Wednesday, December 7, 2016

summer research, Marvelous Designer, 7 December, 2016

artist testimony: she used Marvelous Designer to make custom mocap suits for dogs and horses.  doing the pattern in MD meant fewer fittings on the horse.

Could you describe challenges in which Marvelous Designer was of use to you and go into detail regarding how Marvelous Designer helped overcome them?
The most challenging thing for me was sewing the MoCap suit for a horse. I created the pattern in Marvelous Designer, and used it to sew the suit itself.
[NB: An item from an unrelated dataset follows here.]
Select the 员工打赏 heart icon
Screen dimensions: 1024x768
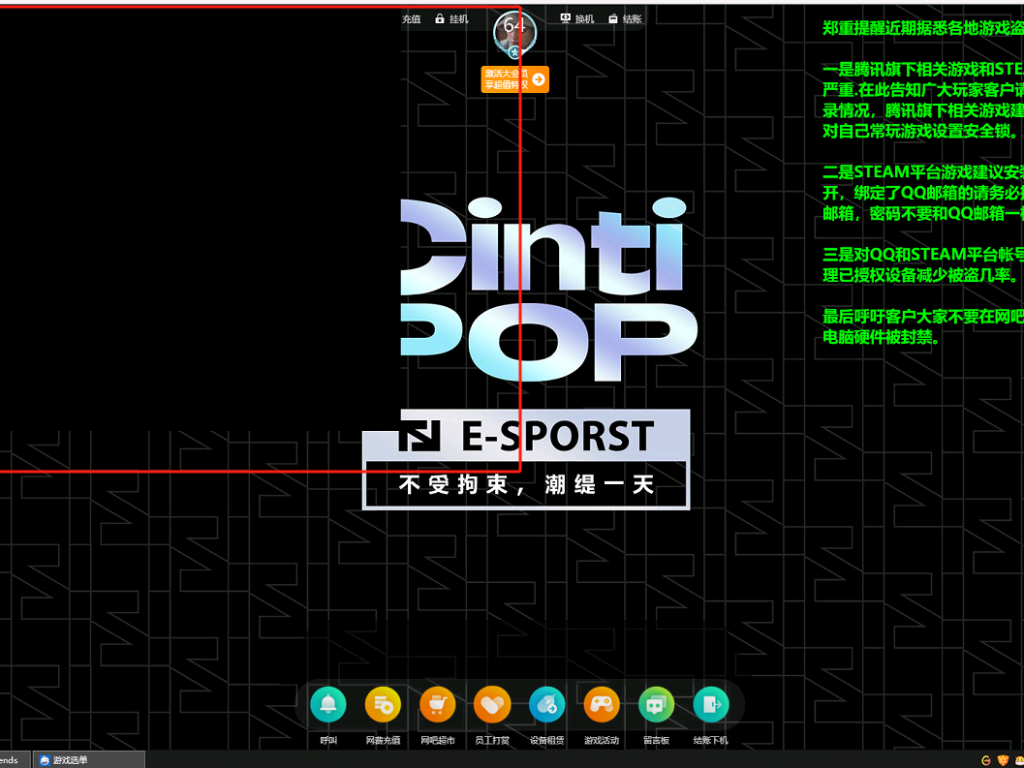(492, 705)
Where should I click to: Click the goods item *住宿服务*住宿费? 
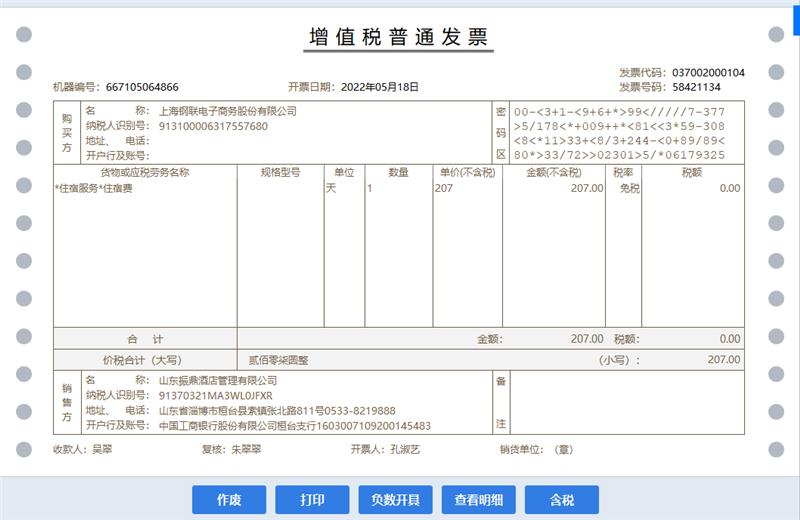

After measuring the horse, we created an avatar that I used to make the suit, and by importing the data of the moving horse (Maya cache) we could also simulate the suit to see how it fits. It was very helpful that we could set the material quality of the suit, and during the tests, we could see where we need extra fabric, and where we should make it more formfitting. There were several errors that came to surface this way before the actual sewing took place, and thus the horse required less fitting sessions.






















Proposed workflow:  

sculpt body of actor in Maya.  How do I get accurate measurements into Maya so the model is the same proportions as the actor portraying the character?
import model of actor into Marvelous Designer.  Is it possible to make shapes with foam over the model in MD? And then drape fabric?  Or must I bring in a model of Jellybean (character body) and then drape fabric over that?

sculpt head in Maya, slightly smaller to account for fabric, for 3D printing

Test MD pattern in paper at 1/4 scale

Adjust pattern in MD

Test MD pattern #2 in 1/4 scale (repeat until pattern is right)

Test MD pattern in cardboard at full scale

3D print skull of head and print pattern to make in foam


Cut foam

cut fabric

sew/glue/assemble

Write up each stage:  how much fiddling did the pattern require at each step?  What's the scale difference between foam and fabrics?